Borges et le labyrinthe
Au cœur de la vallée du Pô, près de Parme, le célèbre éditeur italien, Franco Maria Ricci, a créé un immense dédale composé de plus de 200.000 bambous appartenant à 15 espèces différentes.
S’étendant sur une superficie de 7 hectares avec 3 kilomètres de parcours, le labyrinthe en forme d’étoile, avec des carrés interconnectés est dédié à l’écrivain argentin Jorge Luis Borges, un passionné des labyrinthes.
Dans la cour centrale du labyrinthe, courent de longs tunnels sous arches, elle abrite une chapelle en forme de pyramide en son centre. Ce labyrinthe est ouvert au public depuis 2015. Notons aussi que ce labyrinthe abrite également un musée, qui présente la collection d’art de Franco Maria Ricci, qui est mort le 9 septembre de cette année.
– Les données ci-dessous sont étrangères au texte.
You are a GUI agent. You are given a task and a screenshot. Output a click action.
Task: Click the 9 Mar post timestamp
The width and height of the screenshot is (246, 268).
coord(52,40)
Franco Maria Ricci, pourquoi ce labyrinthe ?
"Je rêvais pour la première fois de construire un labyrinthe il y a environ trente ans, à l'époque où j'avais invité, dans ma maison de campagne près de Parme, l'écrivain argentin Jorge Luis Borges. C'est en lui parlant que le projet a été formé. L’embryon du projet qui, au départ, avait un caractère plutôt personnel et privé, est aujourd’hui un héritage pour les générations à venir. J’ai ouvert le Labyrinthe de Masone au public en 2015. À côté du labyrinthe, il y a un musée (toute la collection d'œuvres d'art que j'ai collectionnées pendant cinquante ans), une bibliothèque (avec mes collections de bibliophiles et tous les livres que j'ai publiés depuis 50 ans), des espaces pour des expositions temporaires, des archives et des installations touristiques, aussi bien pour les passionnés de culture que pour les curieux ou les jeunes de la région : civilisation, style et confort...
D'où vous vient cette passion pour Borges?
De la lecture d'une nouvelle qu'un ami argentin m'avait envoyée de Buenos Aires, El Congreso del mundo. J'ai demandé à un proche de Borges, le poète et traducteur Horacio Armani, de m'obtenir les droits de ce texte. Borges a répondu positivement. Bizarrement, il n'avait pas le sentiment de publier des livres importants et il était très accessible. Il était peu connu alors, mais, pour moi, c'était un mythe. Il m'a reçu à la Bibliothèque nationale, dont il était le directeur. Il est venu vers moi, très chic, avec sa canne blanche, en récitant des vers de Dante. A l'époque, il distinguait encore des ombres. Il m'a demandé pourquoi j'avais voulu le rencontrer. Au comble de l'émotion, j'ai bredouillé une réponse emberlificotée avant de lâcher que j'aimais le concept de labyrinthe. Il a souri en me disant: «Suivez-moi, que je vous montre le labyrinthe!» Il m'a conduit à travers une succession d'escaliers étroits et de couloirs tortueux jusqu'à un balcon duquel on plongeait sur l'immense salle de lecture de la bibliothèque, qu'il m'a indiquée d'un geste: «Vous voyez, là, c'est le centre du labyrinthe. Je suis comme le Minotaure, j'attends d'être tué.» Borges détestait Peron, qu'il jugeait corrompu, et il s'attendait à être chassé de son poste. Moi, j'ai pensé qu'il me signifiait: «Peron va me tuer, mais Franco Maria Ricci va me libérer.»